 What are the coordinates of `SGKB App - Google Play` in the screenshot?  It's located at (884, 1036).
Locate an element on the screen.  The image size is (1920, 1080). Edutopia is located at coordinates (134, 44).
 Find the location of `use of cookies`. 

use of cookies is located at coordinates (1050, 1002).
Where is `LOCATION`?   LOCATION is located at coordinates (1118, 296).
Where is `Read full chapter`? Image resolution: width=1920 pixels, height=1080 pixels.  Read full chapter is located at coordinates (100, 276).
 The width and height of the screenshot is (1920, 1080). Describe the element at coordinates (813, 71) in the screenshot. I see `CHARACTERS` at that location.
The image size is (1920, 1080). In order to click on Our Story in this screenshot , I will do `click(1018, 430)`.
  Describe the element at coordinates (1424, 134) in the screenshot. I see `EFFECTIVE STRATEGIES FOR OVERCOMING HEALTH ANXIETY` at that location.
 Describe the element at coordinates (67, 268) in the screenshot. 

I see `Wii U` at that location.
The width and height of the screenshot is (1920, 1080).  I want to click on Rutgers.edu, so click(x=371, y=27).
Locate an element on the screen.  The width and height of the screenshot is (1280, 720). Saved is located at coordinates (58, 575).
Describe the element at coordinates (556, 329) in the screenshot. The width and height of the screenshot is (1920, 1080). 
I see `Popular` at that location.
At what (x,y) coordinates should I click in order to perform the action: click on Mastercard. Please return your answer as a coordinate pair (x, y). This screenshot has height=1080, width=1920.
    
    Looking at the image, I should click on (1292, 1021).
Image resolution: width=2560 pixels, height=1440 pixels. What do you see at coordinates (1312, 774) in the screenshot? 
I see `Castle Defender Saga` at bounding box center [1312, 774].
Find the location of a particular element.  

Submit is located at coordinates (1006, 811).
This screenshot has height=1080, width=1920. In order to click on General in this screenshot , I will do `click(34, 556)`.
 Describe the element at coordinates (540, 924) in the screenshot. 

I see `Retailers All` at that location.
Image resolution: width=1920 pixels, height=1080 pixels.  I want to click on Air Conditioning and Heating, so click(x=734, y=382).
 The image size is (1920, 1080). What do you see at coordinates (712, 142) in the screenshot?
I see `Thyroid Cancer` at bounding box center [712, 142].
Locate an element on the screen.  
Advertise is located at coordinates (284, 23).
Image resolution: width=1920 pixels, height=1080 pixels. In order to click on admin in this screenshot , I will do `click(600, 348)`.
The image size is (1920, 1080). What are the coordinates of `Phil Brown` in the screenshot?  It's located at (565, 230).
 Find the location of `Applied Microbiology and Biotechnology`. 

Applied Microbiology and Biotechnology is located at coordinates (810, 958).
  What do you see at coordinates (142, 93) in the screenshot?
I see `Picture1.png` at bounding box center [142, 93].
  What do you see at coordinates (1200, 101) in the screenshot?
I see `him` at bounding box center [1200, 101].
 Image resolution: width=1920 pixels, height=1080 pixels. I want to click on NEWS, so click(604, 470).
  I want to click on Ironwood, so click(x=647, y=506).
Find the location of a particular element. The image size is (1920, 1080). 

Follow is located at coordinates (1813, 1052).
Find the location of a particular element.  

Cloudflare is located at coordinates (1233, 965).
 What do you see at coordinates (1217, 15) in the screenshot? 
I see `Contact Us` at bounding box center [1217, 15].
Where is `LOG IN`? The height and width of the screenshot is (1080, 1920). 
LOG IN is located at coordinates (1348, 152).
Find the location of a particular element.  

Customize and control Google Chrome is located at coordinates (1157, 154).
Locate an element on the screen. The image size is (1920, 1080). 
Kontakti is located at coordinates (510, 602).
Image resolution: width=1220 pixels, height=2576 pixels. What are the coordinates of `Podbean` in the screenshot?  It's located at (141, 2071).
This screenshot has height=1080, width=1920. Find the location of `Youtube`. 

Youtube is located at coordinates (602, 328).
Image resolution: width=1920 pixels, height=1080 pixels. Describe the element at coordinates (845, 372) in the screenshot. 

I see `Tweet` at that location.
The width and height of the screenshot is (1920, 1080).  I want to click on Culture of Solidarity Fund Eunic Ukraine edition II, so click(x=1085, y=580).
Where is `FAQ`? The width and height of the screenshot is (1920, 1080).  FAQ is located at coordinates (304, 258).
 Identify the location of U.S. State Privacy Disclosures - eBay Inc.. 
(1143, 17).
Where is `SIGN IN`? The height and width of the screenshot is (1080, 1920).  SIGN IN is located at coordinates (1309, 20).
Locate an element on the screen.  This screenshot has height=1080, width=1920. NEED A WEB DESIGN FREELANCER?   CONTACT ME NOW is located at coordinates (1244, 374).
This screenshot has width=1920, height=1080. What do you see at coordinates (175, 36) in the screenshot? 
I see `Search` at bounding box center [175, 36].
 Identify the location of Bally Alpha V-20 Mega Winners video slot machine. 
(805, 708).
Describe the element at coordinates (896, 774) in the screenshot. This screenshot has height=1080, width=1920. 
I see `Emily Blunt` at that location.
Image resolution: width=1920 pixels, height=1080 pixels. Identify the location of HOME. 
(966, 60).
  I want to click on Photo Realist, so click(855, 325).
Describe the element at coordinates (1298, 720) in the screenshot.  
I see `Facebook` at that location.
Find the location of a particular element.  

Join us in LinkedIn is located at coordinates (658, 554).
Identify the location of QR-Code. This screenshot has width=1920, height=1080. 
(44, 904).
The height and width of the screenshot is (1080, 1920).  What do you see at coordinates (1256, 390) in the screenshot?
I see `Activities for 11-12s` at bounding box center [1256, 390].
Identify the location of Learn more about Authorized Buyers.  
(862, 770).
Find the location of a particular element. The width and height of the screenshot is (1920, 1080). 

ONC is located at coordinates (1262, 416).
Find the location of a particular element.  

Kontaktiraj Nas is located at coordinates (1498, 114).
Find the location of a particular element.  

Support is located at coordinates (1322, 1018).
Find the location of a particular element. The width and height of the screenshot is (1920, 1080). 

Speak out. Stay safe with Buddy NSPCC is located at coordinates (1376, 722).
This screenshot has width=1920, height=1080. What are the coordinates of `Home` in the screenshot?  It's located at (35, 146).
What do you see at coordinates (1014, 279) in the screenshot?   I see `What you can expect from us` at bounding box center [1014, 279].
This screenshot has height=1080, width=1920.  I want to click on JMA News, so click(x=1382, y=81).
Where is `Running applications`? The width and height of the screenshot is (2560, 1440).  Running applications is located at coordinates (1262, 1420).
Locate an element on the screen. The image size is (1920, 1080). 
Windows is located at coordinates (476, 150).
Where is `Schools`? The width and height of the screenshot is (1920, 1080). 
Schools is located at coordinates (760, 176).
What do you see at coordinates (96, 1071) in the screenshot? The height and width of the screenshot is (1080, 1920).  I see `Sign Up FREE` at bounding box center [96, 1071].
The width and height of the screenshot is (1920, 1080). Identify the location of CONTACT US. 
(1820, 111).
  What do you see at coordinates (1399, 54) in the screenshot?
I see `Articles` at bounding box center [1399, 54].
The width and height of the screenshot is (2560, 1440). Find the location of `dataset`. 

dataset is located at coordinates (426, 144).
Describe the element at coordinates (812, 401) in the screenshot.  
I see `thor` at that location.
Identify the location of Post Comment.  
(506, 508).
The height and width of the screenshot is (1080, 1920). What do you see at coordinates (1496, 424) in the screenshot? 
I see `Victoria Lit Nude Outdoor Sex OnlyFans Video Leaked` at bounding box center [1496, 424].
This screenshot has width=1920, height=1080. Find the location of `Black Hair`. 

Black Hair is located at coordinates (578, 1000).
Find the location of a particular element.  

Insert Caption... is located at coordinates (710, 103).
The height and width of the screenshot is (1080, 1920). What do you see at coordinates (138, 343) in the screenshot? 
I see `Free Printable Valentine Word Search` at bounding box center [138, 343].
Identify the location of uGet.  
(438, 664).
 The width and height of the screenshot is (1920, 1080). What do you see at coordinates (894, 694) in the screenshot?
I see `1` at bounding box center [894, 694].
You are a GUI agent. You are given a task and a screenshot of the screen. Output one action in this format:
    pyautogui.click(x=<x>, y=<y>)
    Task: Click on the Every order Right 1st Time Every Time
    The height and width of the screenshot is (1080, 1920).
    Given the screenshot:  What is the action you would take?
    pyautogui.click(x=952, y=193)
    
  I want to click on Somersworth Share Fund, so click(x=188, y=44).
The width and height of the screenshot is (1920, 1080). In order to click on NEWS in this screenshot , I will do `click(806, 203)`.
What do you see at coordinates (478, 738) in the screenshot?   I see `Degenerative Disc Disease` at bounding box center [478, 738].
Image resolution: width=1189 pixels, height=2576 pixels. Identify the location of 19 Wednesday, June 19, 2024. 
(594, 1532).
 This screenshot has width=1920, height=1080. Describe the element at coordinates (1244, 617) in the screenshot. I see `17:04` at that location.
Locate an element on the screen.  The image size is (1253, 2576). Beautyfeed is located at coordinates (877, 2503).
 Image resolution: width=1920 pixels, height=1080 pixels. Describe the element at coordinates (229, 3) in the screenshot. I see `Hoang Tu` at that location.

------------------------------------------------------------

Geef de regels vanaf de regel met "The image size is (1920, 1080). What are" tot en met de regel met "I want to click on Ironwood, so" opnieuw, maar vervang "Phil Brown" door "Sign in" en laat al het overige ongewijzigd.

* _JUISTE ANTWOORD_
The image size is (1920, 1080). What are the coordinates of `Sign in` in the screenshot?  It's located at (565, 230).
 Find the location of `Applied Microbiology and Biotechnology`. 

Applied Microbiology and Biotechnology is located at coordinates (810, 958).
  What do you see at coordinates (142, 93) in the screenshot?
I see `Picture1.png` at bounding box center [142, 93].
  What do you see at coordinates (1200, 101) in the screenshot?
I see `him` at bounding box center [1200, 101].
 Image resolution: width=1920 pixels, height=1080 pixels. I want to click on NEWS, so click(604, 470).
  I want to click on Ironwood, so click(x=647, y=506).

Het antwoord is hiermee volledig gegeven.